Moss Hart said that he and Irving Berlin did not want to write the typical revue with "blackout sketches" and musical numbers, and they had the idea of doing a topical revue "right off the front pages of the newspapers." Berlin deferred his own fees as composer, lyricist, and theater owner, keeping the cost of the show to a "restrained" $96,000.

==Synopsis==
Each of the 21 scenes was preceded by a related newspaper headline, and the sketches poked fun at a wide variety of subjects, including the marital woes of Barbara Hutton, Gandhi, and British royalty. The weather report was turned into a song ("Heat Wave"). Other notable scenes include President and Mrs. Hoover leaving the White House, with the President giving his cabinet a Bronx cheer; "Supper Time", an African-American woman's lament for her lynched husband; John D. Rockefeller refusing to accept Radio City Music Hall as a birthday gift; commercials interrupting the singing during a Metropolitan Opera broadcast (P.D.Q. Bach later did this); a hotel staff falling under the influence of Noël Coward; and a fictional Supreme Court decision that says musicals cannot end with reprises, resulting in a new number, "Not for All the Rice in China" (satirizing Barbara Hutton's relationship with Alexis Mdivani), as a finale.

==Musical Numbers==

===Prologue===
- Man Bites Dog - Jerome Cowan, Harry Stockwell, Company
===Act I===
- "How's Chances?" — Marilyn Miller, Clifton Webb
- "Heat Wave Hits New York" — Ethel Waters
- "Debts (Majestic Sails at Midnight)" — Helen Broderick, Leslie Adams, Jerome Cowan, Hal Forde, Harry Stockwell
- "Lonely Heart" and Dance - Harry Stockwell, Letitia Ide, Jose Limon
- "The Funnies" — Marilyn Miller
- "To Be or Not to Be"† — Ethel Waters
- "Easter Parade" — Marilyn Miller, Clifton Webb

===Act II===
- "Metropolitan Opera Opening" - Entire Company
- "Supper Time" — Ethel Waters
- "Shuffle Off to Buffalo (Gandhi Goes on Hunger Strike)" – Helen Broderick, Clifton Webb
- "Revolt in Cuba" - Letitia Ide, Jose Limon
- "Our Wedding Day" — Marilyn Miller, Clifton Webb
- "Harlem on My Mind" — Ethel Waters
- "Not for All the Rice in China" — Marilyn Miller, Clifton Webb

† Omitted from 1998 revival

==Productions==
In James Kaplan’s biography of Berlin he writes

“The show had a successful tryout at Philadelphia’s Forrest Theatre in early September, although opening night was marred by an ugly incident all too in tune with the times: the stars Clifton Webb, Marilyn Miller, and Helen Broderick refused to take a bow with Ethel Waters. To his everlasting credit, Berlin told the three that of course he would respect their feelings – only in that case there needn’t be any bows at all.

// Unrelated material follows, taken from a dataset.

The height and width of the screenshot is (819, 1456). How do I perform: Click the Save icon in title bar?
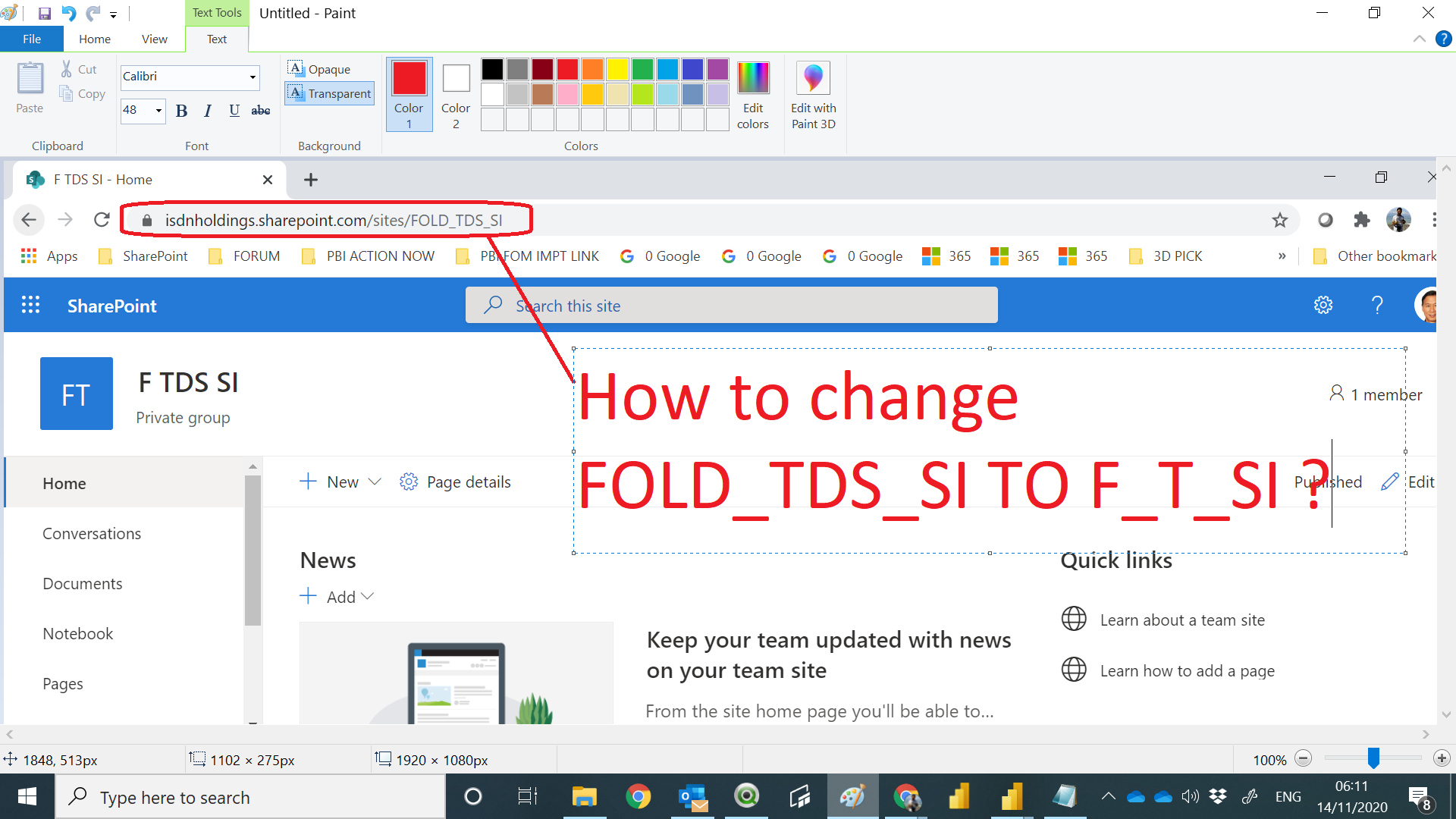pos(44,13)
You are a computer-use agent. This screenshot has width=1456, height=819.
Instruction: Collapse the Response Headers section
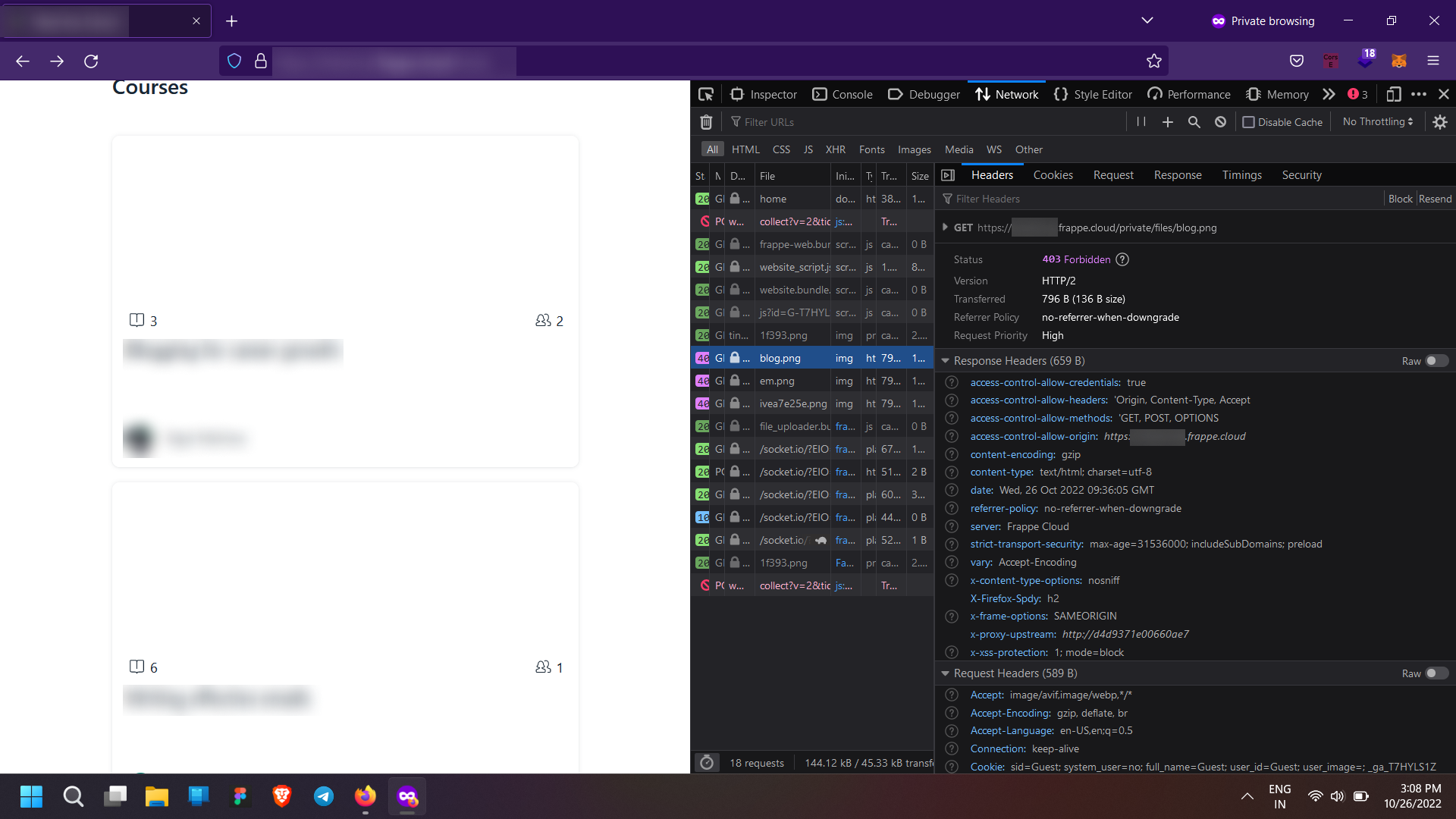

“They took their bows with Waters at the next show.”

Irving Berlin: New York Genius, on page 147

The revue opened on Broadway at the Music Box Theatre on September 30, 1933, and became a hit, running for 400 performances, which was rare during the Great Depression. It was staged by Hassard Short with choreography by Charles Weidman. The musical starred Helen Broderick, Marilyn Miller, Clifton Webb and Ethel Waters, and featured José Limón as the lead dancer.

In 1934, Dorothy Stone took over the roles played by Miller.

A revision of the show, titled Stop Press, opened at the Adelphi Theatre in London on February 21, 1935. It dropped some of Berlin's songs and added several songs by Arthur Schwartz and Howard Dietz, and one, "How Can I Hold You Close Enough", by Johnny Green, Yip Harburg and Edward Heyman.

The Drama Department presented the revue at the off-Broadway Greenwich House Theater from June 2, 1998, through June 14, 1998. Directed by Christopher Ashley with musical staging by Kathleen Marshall, the cast included Kevin Chamberlin, Judy Kuhn, Howard McGillin, Paula Newsome, Mary Beth Peil and B. D. Wong. Reviews were extremely positive. The show has had a number of other revivals both in the U.S. and internationally.